P.-S. Les virements instantanés sont disponibles chez Memo Bank, en émission comme en réception, et ils ne coûtent pas plus cher que les virements ordinaires.
4 ans de plus
Pour les 386 658 entreprises qui ont eu recours à un prêt garanti par l’État (PGE) entre mars et mai 2020, et qui n’ont pas commencé à le rembourser au printemps 2021, l’heure du remboursement a sonné. Nous sommes arrivés au terme des deux années de franchise de remboursement dont ont bénéficié bon nombre d’entreprises. Les remboursements doivent donc commencer. Est-ce que toutes les entreprises sont concernées, absolument toutes, même celles qui ne peuvent vraiment pas rembourser ? Non, car il existe un ultime recours. Ce recours, c’est la médiation du crédit. Au cas par cas, le médiateur du crédit peut accorder 6 mois de franchise de remboursement supplémentaire. Mais dans les faits, seule une trentaine d’entreprises au total ont bénéficié de ce répit supplémentaire.

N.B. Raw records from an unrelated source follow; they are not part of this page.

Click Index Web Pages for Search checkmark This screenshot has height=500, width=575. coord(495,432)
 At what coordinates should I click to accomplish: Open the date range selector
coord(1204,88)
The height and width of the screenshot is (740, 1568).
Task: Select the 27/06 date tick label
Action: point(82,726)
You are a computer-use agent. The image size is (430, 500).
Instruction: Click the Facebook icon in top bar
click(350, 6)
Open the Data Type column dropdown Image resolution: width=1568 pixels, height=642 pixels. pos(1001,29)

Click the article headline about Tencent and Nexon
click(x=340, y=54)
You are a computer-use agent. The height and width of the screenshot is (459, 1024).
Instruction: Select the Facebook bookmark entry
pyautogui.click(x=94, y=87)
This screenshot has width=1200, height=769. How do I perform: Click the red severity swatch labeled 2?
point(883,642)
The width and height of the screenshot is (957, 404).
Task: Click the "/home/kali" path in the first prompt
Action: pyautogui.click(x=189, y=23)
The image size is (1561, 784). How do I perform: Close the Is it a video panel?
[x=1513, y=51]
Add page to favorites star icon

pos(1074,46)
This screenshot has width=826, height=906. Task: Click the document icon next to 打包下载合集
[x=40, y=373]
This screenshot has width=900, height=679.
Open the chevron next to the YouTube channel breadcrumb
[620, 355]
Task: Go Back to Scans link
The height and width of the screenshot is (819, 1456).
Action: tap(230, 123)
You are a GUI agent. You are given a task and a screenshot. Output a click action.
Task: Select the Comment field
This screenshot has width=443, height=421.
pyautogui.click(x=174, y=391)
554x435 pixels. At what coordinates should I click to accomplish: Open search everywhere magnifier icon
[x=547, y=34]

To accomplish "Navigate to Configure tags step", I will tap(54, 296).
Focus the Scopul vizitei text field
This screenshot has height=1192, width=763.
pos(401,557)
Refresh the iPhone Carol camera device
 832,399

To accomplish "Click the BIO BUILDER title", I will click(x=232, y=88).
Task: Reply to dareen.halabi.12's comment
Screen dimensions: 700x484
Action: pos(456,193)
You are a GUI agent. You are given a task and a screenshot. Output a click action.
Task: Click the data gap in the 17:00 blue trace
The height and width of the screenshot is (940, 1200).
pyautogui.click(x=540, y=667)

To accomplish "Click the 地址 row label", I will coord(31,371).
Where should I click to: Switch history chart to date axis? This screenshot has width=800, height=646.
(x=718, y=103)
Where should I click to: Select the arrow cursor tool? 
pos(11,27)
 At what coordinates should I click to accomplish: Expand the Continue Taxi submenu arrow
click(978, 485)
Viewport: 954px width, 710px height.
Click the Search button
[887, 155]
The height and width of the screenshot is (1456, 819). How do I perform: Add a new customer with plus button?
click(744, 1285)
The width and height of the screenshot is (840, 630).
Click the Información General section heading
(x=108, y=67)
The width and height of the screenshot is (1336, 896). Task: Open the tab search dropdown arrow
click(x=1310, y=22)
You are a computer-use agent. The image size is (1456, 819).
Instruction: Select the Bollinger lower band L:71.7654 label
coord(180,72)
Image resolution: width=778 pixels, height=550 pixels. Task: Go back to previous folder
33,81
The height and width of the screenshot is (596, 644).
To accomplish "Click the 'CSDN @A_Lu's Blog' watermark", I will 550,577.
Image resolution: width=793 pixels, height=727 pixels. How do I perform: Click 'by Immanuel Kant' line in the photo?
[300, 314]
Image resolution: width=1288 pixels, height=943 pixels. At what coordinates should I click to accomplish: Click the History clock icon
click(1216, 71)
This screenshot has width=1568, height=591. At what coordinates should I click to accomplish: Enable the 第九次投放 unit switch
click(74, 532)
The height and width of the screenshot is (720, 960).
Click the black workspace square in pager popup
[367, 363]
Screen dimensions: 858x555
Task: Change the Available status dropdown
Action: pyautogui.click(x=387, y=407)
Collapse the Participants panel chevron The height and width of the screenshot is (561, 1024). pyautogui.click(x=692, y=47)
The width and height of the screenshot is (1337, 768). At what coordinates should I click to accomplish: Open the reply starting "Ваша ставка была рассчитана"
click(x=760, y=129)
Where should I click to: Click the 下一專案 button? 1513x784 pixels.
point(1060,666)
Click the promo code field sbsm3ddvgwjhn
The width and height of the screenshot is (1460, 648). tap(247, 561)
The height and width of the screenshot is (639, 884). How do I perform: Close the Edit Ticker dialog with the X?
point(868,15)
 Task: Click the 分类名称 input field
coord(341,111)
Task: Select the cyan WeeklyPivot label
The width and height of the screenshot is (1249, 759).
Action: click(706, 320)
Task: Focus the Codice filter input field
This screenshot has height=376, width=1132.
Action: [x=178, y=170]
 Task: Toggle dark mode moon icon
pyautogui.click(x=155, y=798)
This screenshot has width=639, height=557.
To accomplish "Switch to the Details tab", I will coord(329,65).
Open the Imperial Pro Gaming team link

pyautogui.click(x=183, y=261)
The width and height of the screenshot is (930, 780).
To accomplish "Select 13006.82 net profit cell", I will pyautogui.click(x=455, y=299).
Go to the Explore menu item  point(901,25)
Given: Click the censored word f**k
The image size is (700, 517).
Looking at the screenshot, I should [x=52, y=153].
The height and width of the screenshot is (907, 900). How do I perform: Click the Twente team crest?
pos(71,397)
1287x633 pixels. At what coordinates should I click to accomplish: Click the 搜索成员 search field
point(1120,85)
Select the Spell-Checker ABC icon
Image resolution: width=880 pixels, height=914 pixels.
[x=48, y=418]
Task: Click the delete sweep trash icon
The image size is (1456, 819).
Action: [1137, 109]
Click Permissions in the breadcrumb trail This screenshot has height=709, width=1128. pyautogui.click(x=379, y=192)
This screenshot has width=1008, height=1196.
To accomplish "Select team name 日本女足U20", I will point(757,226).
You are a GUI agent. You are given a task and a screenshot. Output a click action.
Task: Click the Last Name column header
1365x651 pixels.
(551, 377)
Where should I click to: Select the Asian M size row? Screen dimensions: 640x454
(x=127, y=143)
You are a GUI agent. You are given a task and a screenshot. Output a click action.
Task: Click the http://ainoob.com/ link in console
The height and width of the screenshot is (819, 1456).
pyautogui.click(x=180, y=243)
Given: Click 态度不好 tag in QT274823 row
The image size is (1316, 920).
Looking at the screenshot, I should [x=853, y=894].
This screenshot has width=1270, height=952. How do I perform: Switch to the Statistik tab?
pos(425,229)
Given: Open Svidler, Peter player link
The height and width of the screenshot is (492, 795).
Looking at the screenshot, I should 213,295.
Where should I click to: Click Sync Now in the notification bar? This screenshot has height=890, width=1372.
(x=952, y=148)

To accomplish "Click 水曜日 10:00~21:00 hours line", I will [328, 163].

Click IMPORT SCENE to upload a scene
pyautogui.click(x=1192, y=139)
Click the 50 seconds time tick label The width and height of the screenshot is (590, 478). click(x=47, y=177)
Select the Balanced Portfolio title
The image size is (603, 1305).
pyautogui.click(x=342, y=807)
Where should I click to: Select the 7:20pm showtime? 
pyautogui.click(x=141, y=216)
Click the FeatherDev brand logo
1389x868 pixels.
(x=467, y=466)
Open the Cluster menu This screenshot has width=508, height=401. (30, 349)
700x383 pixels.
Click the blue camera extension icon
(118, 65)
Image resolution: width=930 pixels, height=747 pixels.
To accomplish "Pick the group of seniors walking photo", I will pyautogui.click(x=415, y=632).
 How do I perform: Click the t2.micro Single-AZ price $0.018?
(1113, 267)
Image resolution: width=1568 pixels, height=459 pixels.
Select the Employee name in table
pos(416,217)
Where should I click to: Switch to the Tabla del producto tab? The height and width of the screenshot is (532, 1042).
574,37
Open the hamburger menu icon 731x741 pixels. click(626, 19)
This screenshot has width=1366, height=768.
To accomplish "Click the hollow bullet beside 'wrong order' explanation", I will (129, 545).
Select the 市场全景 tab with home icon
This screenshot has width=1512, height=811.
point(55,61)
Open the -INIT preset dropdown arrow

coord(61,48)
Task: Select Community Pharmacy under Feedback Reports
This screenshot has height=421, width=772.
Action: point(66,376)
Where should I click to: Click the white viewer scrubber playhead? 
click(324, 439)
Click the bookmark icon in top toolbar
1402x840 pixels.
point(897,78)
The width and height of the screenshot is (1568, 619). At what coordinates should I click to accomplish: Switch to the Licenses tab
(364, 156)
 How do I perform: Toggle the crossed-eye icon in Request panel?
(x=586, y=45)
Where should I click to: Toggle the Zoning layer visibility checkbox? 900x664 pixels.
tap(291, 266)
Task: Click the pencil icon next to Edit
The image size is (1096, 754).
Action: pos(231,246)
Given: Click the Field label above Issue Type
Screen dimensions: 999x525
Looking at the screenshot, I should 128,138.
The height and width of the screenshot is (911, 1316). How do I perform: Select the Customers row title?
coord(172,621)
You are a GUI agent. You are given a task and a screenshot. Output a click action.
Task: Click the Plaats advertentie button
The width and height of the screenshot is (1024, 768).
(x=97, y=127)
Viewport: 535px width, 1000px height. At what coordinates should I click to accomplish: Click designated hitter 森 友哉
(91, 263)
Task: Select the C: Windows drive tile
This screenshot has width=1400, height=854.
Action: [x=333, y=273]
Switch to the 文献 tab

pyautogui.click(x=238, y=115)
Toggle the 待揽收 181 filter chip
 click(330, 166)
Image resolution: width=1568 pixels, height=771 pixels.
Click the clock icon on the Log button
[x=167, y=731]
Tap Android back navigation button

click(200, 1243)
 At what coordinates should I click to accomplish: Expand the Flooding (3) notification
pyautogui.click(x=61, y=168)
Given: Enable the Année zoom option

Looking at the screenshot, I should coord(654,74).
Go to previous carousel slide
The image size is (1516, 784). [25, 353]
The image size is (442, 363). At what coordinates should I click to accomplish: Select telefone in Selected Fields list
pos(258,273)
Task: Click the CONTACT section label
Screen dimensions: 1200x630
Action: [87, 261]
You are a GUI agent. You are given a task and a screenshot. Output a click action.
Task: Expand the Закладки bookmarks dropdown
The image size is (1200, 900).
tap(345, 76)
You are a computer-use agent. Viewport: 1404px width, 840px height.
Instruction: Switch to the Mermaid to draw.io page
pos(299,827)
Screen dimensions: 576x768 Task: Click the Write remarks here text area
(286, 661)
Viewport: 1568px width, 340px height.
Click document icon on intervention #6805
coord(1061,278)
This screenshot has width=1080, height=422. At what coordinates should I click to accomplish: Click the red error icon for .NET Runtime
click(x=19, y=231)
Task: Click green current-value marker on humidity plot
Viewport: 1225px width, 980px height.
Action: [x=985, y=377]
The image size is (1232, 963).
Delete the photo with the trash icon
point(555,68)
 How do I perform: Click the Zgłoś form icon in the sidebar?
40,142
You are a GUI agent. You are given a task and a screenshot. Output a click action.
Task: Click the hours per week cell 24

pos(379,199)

Quand on sait que le montant moyen des PGE accordés à près de 19 000 PME entre mars et mai 2020 s’élevait à 1,2 million d’euros, cela signifie concrètement que les PME qui commencent à rembourser leur PGE en ce moment disposent de 4 ans pour rembourser un peu plus d’un million d’euros — car la durée totale du PGE ne peut excéder 6 ans. En clair, les PME concernées vont devoir trouver un moyen de rembourser un peu plus de 25 000 € par mois, en moyenne, sans compter les intérêts du crédit. Dans un contexte de hausse du prix des matières premières, de l’énergie, et des salaires, la confédération des PME (CPME) craint que certaines entreprises ne puissent pas sortir 25 000 € en plus chaque mois. Après avoir plaidé (sans succès) pour que la durée maximale du PGE soit portée de 6 à 8 ans, la CPME demande désormais au gouvernement de porter la durée maximale du PGE de 6 à 10 ans — ce qui reviendrait à doubler le temps dont les entreprises disposent pour rembourser leur PGE.